Exercise description:
Read through the material below and copy each line in which the word "details" occurs.

Exercise inputs:
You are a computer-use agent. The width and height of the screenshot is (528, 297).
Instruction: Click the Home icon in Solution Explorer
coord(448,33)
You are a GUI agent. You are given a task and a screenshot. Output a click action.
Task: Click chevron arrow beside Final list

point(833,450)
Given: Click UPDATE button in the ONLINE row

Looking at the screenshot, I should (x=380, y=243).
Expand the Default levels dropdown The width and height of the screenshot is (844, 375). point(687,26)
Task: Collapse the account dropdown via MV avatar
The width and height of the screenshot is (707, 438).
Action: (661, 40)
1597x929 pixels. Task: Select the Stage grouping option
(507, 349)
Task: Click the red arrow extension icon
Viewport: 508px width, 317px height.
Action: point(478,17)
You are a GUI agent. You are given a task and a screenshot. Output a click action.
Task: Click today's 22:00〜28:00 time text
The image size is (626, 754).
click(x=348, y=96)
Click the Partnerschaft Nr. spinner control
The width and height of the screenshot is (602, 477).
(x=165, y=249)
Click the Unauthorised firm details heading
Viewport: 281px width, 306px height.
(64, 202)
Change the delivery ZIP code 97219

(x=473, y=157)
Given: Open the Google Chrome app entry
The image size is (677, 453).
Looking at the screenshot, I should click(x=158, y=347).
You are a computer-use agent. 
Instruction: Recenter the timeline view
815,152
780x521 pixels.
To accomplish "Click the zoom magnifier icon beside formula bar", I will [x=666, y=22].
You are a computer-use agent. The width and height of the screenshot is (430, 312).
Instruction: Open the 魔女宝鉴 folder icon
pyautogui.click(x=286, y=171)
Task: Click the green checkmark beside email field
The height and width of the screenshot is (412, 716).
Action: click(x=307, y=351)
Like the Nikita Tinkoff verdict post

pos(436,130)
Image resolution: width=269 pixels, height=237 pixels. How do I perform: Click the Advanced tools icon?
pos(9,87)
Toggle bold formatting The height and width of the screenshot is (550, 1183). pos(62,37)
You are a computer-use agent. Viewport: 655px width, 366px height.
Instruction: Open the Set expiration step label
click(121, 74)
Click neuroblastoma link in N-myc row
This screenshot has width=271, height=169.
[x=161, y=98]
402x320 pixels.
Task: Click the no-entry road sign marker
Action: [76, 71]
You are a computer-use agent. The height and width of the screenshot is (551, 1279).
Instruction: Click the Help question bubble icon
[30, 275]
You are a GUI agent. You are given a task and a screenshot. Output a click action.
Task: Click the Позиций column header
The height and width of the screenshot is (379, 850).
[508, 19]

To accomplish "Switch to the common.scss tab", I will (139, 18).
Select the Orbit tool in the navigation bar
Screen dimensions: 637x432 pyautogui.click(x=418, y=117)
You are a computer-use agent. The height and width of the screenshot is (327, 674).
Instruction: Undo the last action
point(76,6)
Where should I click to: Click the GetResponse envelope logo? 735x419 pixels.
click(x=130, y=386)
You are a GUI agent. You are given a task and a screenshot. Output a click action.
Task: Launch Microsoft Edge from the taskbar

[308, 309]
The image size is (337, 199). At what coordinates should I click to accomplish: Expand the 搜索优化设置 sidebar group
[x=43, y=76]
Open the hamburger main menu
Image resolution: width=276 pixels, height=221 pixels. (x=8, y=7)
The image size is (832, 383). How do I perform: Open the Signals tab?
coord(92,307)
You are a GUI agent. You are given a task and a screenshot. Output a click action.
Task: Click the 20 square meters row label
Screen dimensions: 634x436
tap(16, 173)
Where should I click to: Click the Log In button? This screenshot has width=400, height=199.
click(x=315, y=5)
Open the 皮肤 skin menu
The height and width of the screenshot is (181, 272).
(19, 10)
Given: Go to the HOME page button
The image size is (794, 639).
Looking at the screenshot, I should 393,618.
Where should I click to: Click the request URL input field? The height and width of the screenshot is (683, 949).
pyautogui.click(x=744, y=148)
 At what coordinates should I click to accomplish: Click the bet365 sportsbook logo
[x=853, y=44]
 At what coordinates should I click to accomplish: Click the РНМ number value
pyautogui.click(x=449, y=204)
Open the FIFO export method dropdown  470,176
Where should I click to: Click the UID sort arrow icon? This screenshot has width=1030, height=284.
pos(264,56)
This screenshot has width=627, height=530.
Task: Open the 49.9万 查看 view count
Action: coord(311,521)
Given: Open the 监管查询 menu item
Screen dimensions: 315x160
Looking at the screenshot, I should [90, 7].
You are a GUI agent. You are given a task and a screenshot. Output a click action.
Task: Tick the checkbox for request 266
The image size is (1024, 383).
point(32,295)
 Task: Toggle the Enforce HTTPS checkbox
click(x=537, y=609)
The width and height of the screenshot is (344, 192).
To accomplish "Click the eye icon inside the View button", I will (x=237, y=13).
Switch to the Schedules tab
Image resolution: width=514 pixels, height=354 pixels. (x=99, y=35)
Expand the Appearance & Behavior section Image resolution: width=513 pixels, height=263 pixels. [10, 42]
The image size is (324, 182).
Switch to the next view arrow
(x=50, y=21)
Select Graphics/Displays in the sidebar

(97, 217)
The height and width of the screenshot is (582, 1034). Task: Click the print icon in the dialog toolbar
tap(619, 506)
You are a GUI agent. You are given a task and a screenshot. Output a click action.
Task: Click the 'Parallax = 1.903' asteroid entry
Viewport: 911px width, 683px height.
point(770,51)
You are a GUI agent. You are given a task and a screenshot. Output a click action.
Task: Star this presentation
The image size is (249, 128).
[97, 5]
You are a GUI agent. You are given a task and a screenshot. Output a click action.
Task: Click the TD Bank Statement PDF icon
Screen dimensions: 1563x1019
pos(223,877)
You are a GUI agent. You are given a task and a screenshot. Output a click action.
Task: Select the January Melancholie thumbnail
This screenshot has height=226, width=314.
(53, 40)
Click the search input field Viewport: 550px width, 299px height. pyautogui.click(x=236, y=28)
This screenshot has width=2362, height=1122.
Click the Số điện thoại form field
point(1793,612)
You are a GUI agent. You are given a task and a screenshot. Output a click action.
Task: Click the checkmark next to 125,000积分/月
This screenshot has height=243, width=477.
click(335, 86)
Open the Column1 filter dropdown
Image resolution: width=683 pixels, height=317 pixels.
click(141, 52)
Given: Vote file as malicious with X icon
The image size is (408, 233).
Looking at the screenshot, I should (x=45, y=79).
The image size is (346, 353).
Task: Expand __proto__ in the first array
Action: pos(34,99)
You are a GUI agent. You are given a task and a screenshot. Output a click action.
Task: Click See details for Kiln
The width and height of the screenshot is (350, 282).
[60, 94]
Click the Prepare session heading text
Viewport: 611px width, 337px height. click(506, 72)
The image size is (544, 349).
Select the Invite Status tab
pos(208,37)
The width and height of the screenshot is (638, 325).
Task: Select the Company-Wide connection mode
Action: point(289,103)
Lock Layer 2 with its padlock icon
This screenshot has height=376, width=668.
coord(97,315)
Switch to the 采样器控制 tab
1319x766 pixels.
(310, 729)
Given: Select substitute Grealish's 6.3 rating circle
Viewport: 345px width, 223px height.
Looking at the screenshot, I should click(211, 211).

Exercise solution:
Click the Unauthorised firm details heading
Task: Click See details for Kiln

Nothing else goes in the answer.